WHAT IS EXPECTED
Please report every line from the material that contains the word "will".

MATERIAL PROVIDED
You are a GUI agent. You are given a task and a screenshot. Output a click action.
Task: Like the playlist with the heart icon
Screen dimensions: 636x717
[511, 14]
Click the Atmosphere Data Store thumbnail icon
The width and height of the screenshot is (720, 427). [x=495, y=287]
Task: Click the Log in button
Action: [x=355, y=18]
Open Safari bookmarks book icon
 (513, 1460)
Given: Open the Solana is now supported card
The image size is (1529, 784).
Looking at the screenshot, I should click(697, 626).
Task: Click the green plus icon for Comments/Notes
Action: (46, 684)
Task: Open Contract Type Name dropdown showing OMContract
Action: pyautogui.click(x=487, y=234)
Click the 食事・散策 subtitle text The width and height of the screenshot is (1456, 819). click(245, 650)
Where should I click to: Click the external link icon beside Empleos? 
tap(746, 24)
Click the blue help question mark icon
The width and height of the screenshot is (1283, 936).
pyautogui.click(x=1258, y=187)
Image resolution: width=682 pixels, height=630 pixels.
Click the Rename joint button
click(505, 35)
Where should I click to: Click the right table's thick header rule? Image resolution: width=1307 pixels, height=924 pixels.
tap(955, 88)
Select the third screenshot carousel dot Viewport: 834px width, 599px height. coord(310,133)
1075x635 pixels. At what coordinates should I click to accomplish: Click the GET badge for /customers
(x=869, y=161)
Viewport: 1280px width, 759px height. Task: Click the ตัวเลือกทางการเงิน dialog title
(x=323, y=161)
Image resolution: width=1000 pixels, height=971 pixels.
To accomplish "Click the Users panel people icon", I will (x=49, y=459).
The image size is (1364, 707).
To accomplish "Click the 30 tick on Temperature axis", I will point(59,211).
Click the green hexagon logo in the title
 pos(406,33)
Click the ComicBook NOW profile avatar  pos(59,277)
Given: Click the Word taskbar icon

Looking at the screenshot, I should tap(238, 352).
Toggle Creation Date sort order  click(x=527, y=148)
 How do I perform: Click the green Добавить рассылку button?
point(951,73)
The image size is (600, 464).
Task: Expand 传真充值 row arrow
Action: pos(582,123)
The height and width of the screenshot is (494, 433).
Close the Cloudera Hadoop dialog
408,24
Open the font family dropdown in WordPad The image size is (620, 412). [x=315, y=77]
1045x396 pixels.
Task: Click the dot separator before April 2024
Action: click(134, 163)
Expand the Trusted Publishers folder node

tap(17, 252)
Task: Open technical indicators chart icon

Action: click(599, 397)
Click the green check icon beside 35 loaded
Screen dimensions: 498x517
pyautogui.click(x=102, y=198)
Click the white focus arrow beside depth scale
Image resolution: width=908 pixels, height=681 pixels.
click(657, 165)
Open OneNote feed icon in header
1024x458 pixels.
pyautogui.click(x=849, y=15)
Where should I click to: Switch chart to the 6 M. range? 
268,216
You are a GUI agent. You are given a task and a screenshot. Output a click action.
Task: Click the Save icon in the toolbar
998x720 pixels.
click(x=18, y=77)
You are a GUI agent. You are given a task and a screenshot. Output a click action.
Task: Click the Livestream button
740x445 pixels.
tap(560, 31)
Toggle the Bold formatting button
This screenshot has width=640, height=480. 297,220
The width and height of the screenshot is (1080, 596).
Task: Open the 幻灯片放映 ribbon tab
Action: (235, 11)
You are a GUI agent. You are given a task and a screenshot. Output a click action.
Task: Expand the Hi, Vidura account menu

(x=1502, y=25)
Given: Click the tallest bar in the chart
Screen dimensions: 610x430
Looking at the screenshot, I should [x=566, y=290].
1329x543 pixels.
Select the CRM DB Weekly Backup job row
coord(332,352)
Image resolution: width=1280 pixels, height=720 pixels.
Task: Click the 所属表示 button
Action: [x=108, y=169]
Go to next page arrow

WRITTEN ANSWER
To accomplish "Click the Users panel people icon", I will (x=49, y=459).
To accomplish "Click the 30 tick on Temperature axis", I will point(59,211).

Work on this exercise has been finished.